• _Dataset content_:
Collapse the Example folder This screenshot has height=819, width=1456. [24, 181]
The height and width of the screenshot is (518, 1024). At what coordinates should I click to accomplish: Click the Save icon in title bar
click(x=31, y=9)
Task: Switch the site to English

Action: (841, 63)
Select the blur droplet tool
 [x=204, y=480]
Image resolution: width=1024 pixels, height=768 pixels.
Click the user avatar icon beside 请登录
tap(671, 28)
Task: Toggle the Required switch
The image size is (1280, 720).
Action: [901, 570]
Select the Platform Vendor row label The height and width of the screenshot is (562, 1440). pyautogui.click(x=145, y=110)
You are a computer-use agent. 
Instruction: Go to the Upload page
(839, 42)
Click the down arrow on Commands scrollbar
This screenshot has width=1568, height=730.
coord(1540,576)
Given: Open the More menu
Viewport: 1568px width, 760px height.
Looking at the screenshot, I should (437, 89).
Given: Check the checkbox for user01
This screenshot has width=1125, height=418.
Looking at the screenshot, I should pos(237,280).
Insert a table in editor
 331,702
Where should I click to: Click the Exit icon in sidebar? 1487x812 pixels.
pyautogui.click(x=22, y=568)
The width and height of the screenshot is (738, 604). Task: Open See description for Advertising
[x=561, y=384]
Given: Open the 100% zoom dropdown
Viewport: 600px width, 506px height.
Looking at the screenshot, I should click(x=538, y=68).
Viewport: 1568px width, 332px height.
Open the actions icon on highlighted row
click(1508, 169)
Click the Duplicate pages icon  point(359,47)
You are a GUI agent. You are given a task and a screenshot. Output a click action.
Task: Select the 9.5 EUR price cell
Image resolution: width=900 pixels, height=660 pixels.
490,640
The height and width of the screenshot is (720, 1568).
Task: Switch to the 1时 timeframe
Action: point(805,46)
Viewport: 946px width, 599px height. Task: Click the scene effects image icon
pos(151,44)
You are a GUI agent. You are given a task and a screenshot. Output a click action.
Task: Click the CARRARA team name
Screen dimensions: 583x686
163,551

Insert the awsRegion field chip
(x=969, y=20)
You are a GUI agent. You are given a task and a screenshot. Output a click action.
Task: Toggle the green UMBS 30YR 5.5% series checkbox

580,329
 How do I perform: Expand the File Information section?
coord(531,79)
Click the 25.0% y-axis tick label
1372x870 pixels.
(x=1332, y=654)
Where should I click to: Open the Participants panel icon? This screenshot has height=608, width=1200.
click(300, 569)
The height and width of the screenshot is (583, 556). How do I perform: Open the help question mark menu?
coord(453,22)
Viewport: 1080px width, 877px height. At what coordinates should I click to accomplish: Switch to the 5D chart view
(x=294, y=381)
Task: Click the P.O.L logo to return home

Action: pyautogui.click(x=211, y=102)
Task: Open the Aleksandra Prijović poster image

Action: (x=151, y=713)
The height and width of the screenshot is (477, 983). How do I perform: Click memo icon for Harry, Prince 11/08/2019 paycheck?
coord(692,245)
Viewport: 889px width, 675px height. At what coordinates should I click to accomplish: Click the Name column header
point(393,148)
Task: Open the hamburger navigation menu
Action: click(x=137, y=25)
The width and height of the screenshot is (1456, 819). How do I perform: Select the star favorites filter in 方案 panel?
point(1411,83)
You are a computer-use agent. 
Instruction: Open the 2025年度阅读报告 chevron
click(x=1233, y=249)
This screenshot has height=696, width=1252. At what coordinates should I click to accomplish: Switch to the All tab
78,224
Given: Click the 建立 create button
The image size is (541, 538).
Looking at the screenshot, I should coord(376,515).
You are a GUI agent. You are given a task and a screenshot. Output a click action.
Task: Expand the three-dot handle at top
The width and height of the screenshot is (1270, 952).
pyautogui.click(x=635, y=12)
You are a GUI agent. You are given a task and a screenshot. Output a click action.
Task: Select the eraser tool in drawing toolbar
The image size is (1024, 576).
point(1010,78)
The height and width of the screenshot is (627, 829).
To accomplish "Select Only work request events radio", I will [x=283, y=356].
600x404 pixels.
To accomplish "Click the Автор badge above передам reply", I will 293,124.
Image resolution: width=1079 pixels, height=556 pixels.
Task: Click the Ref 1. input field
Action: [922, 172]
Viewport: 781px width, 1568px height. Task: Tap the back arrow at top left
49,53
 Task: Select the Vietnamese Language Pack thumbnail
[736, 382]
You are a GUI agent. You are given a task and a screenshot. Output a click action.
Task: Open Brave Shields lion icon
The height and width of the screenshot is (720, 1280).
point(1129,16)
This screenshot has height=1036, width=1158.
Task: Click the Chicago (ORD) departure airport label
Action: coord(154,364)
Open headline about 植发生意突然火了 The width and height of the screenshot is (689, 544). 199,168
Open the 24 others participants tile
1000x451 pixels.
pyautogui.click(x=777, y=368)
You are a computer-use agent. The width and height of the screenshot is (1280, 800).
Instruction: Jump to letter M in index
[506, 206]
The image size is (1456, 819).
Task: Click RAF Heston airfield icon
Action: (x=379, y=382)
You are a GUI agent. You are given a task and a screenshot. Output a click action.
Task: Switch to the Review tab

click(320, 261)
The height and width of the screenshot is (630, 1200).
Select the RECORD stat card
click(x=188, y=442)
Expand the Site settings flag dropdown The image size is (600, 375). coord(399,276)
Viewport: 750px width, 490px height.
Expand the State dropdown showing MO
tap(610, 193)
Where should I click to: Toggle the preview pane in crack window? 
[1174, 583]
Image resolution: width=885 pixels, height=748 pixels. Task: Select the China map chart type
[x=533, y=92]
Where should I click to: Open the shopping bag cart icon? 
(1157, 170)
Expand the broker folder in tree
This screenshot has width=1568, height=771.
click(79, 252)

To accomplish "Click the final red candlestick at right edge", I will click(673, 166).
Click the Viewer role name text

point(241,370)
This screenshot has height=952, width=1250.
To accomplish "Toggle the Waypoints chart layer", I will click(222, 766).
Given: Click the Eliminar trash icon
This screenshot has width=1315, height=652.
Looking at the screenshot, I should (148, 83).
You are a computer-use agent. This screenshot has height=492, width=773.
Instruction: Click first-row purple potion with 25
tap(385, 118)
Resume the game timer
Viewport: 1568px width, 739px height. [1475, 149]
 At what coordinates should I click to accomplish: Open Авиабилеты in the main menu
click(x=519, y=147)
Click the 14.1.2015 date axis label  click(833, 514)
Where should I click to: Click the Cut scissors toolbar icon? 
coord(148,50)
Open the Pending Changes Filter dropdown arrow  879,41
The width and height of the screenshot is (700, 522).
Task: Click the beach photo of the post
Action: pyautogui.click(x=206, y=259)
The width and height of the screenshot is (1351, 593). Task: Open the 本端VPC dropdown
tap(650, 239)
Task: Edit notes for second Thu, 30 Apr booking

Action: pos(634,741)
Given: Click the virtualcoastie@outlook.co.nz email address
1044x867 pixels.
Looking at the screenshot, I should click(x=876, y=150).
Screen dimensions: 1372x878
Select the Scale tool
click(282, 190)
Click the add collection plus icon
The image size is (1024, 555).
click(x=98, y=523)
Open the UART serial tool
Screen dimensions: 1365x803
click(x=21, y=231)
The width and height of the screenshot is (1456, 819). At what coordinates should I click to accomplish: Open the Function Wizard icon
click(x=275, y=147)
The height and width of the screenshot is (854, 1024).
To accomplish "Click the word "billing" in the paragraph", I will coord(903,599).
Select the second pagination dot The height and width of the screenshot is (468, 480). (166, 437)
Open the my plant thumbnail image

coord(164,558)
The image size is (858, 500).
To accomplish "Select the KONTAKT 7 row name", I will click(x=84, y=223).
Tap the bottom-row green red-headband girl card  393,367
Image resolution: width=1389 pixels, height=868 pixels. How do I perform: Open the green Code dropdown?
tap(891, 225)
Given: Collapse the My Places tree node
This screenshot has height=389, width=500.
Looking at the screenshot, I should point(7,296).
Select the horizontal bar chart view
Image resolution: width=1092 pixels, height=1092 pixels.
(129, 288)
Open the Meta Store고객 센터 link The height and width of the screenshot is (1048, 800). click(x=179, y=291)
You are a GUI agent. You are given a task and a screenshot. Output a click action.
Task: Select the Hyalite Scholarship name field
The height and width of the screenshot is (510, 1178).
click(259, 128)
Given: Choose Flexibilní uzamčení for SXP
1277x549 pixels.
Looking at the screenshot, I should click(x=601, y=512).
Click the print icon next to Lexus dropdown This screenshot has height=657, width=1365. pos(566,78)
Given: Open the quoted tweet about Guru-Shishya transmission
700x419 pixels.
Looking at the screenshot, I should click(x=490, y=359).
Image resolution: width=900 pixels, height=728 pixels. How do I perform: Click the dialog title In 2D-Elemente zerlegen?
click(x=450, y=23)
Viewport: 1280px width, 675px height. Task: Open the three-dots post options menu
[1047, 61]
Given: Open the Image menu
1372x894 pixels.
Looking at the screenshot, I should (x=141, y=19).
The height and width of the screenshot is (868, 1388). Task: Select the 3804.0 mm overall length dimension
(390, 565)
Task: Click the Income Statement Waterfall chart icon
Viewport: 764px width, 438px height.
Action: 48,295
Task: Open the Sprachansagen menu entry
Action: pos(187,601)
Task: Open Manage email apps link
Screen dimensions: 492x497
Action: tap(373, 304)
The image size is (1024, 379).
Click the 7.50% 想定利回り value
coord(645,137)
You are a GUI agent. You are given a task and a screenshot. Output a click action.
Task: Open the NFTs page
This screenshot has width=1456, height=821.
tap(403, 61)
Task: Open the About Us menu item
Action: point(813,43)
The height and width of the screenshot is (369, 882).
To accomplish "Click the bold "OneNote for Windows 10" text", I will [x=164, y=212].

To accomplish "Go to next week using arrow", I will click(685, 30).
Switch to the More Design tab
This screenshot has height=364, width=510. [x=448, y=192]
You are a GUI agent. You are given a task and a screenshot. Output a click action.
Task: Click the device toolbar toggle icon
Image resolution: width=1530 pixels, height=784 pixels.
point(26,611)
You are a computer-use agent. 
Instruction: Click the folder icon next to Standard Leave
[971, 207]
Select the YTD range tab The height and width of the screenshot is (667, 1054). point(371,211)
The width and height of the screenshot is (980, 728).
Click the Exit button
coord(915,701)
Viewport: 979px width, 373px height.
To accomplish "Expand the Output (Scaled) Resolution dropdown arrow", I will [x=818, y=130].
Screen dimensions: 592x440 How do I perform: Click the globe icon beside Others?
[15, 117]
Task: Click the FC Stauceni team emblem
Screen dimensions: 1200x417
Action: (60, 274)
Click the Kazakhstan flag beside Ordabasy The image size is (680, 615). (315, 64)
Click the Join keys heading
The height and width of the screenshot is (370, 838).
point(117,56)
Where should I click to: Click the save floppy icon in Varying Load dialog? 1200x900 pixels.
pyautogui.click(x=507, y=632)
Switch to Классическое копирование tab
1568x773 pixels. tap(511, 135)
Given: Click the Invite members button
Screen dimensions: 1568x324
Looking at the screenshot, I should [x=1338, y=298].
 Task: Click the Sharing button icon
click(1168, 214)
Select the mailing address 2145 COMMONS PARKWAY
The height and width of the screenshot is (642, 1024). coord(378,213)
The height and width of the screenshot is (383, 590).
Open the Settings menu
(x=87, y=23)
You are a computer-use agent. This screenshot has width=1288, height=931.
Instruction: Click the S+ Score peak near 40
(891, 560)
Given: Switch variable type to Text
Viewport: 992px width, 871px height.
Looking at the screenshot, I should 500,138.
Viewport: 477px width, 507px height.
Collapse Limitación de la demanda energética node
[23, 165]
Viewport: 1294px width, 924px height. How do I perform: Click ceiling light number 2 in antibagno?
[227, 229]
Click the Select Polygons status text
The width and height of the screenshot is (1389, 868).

• _Requirements_: Display each line of the data above that contains the word "Insert".

• _Expected output_:
Insert a table in editor
Insert the awsRegion field chip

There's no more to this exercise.